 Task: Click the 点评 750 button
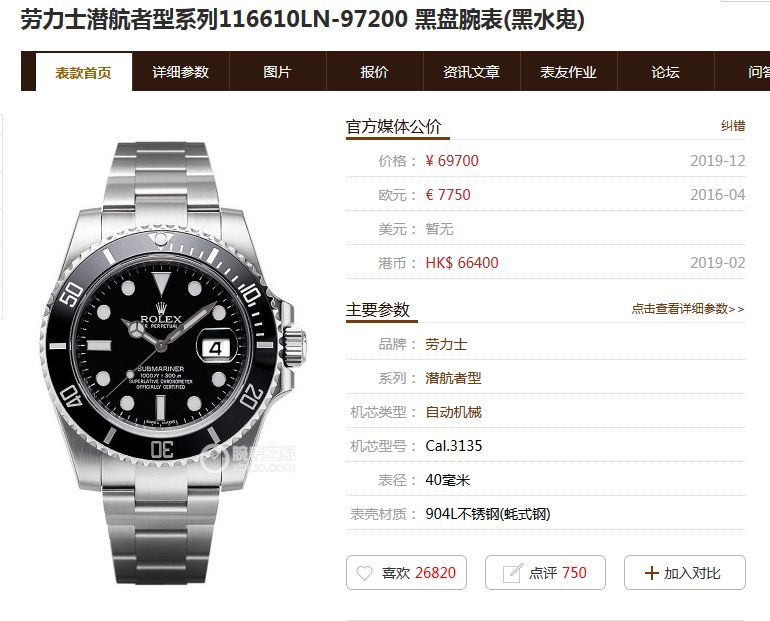pyautogui.click(x=545, y=572)
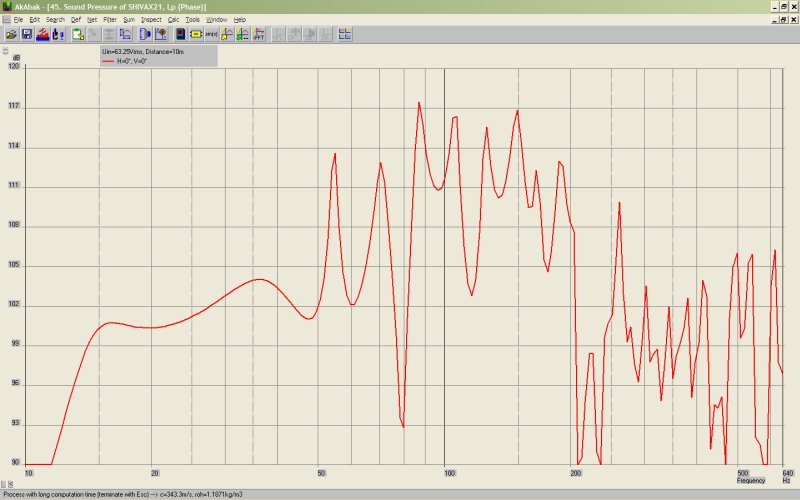Click the iFFT toolbar icon
Image resolution: width=800 pixels, height=500 pixels.
pyautogui.click(x=258, y=34)
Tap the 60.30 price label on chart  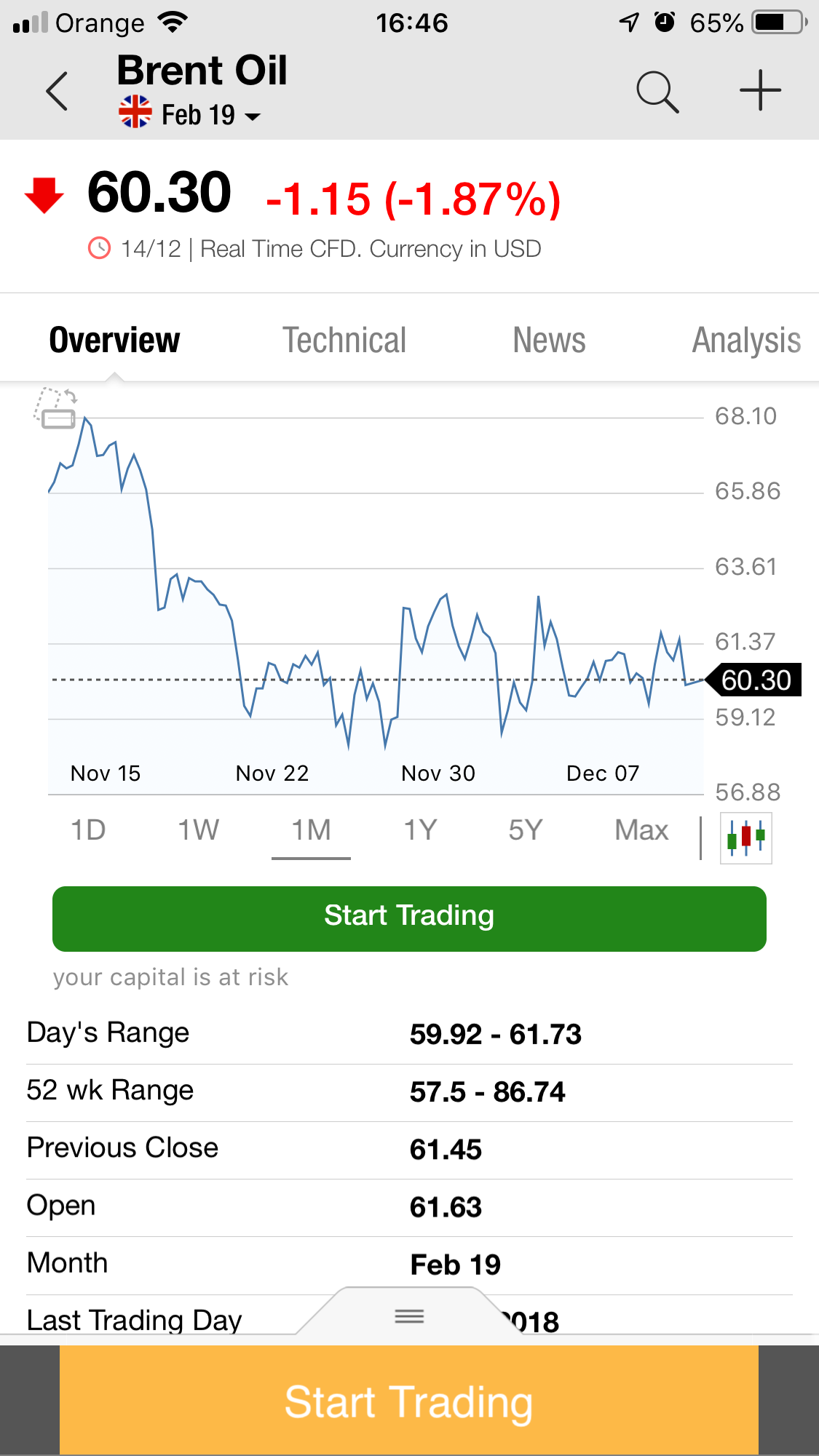756,680
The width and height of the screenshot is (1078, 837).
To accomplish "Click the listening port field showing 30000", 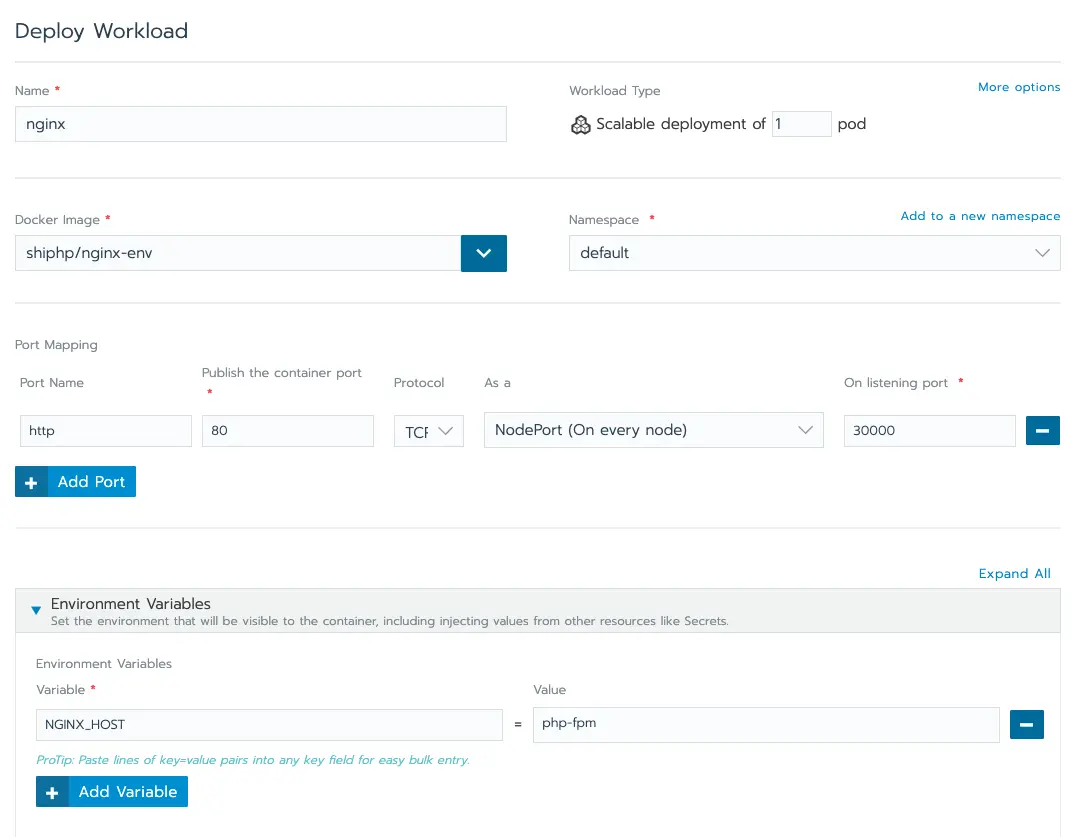I will [929, 431].
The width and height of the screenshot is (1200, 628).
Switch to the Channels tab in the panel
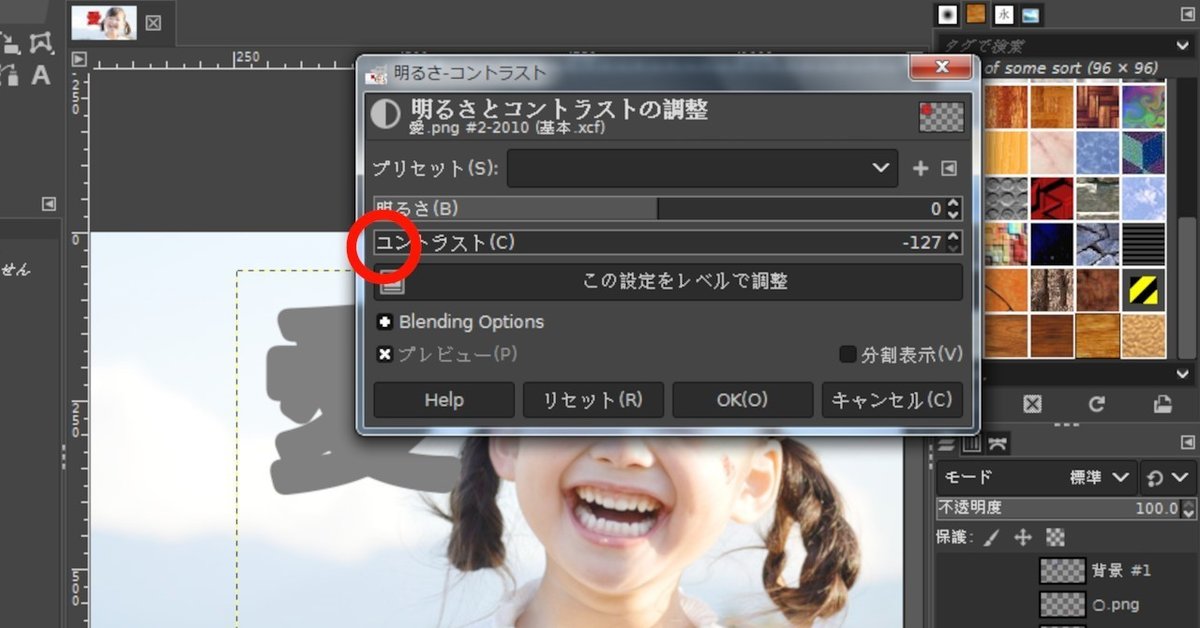click(972, 444)
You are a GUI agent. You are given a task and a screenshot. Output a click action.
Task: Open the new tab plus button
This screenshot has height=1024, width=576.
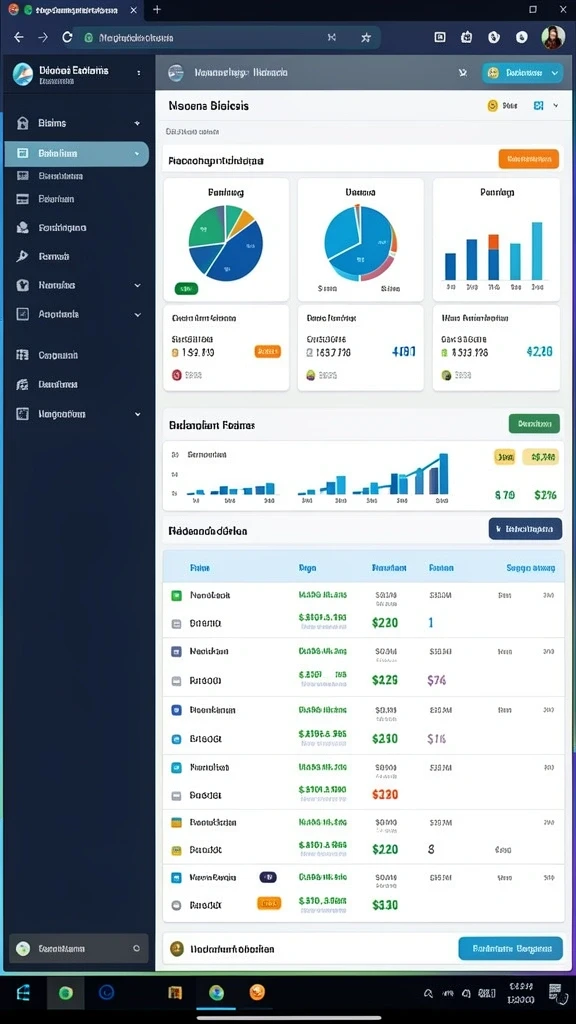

■ PROBLEM STATEMENT: In the records above, find each line that holds the word "screenshot"; copy all such lines.

■ TASK OUTPUT:
The width and height of the screenshot is (1078, 837).
The width and height of the screenshot is (1200, 628).
You are a GUI agent. You are given a task and a screenshot. Output a click action.
This screenshot has height=1024, width=576.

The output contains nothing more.